Friday, October 10, 2014

Eating grasshoppers





I'm making an effort at an autumn garden this year - spinach, chard and greens mostly.  Our only frost so far did no damage, though I have cold frames standing by.

The more immediate problem is that the grasshoppers are relentlessly gnawing on my greens and turning them to lacework.

A few years ago at this time of year a coyote visited the yard - and I wondered what brought him out in broad daylight.  A few days later I found his scat and saw it was composed entirely of grasshopper and cricket exoskeletons.

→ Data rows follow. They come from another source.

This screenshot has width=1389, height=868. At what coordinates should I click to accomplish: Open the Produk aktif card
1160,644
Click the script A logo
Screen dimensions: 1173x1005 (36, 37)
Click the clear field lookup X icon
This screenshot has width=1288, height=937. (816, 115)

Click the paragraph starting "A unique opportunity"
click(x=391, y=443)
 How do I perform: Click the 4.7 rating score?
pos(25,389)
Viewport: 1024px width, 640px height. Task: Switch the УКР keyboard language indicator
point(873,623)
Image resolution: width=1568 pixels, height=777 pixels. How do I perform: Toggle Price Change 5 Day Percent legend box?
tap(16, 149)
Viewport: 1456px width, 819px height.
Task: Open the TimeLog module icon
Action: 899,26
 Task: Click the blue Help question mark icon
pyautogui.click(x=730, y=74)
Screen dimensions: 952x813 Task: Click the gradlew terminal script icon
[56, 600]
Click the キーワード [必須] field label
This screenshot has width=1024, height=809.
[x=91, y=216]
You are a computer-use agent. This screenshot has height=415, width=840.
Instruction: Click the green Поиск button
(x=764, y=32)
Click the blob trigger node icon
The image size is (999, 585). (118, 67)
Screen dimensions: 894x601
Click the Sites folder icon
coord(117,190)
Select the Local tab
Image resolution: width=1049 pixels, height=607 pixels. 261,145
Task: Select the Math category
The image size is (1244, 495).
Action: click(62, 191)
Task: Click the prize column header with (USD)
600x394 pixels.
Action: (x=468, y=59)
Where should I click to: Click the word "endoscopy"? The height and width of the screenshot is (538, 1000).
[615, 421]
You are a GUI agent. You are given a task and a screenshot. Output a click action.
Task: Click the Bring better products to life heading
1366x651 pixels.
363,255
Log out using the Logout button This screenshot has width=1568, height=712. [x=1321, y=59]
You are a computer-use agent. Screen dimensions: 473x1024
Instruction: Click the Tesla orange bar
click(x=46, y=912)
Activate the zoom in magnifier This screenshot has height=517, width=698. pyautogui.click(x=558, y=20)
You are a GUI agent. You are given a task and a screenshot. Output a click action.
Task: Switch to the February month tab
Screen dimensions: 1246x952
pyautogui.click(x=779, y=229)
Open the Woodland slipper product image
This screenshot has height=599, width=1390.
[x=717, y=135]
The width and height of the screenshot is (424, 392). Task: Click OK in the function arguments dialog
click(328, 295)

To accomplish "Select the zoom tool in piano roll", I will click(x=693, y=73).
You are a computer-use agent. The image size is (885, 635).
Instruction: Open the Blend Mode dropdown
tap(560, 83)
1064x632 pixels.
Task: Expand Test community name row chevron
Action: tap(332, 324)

I'm taking the coyote's cue and experimenting with eating these greedy critters.  The sustainability folks (including those at the UN) insist that humans' living lightly (or living at all) on the earth is going to involve eating more insects.  As an anthropologist I know that our own culture is pretty odd in its aversion to making use of this otherwise ubiquitous food source.

I had a small butterfly net, and I quickly jerry-rigged a foraging container.  I had an old water-cooler jug sitting around, so I cut the top off at the shoulder, inverted it and duct-taped it in place to make a kind of fish-trap style grasshopper container.  A lacrosse ball settles into the opening perfectly as a handy lid.

I gathered a few dozen in and around the garden - hopefully enough to put a dent in their depredations.  I let them sit for a day, so they could pass whatever greens were in their system.  (Real aficionados give them some hominy or some other starchy grain to eat, I think.)  I dumped them into a plastic bag and put them into the freezer to expire.

Our grasshoppers are fairly petite, so pulling off legs and wings was a niggling and tedious process, toward the end of which I had no interest in eating grasshoppers.  (The next time I won't bother with that labor, since wings and legs come off much easier once they've been cooked.)

We rubbed them with olive oil,  sprinkled on some cajun spices and popped them into the oven at 250 degrees until they turned a crispy magenta (the lone katydid turned golden instead).


I won't lie and say that I took to it right away.  They sure look like bugs, and their texture is fairly . . . um . . . complex, especially if the wings and any legs are included.  But the flavor is actually pretty good.  Eventually, I got into a rhythm - like eating pistachios, but instead of shelling each nut, you  pull off the papery wings, roll any remaining legs off with the side of your thumb and pop it into your mouth.  And I have to say - as far a garden pest measures go - it's a pretty good solution.

I may have another go at it this weekend.  There is still no shortage of grasshoppers.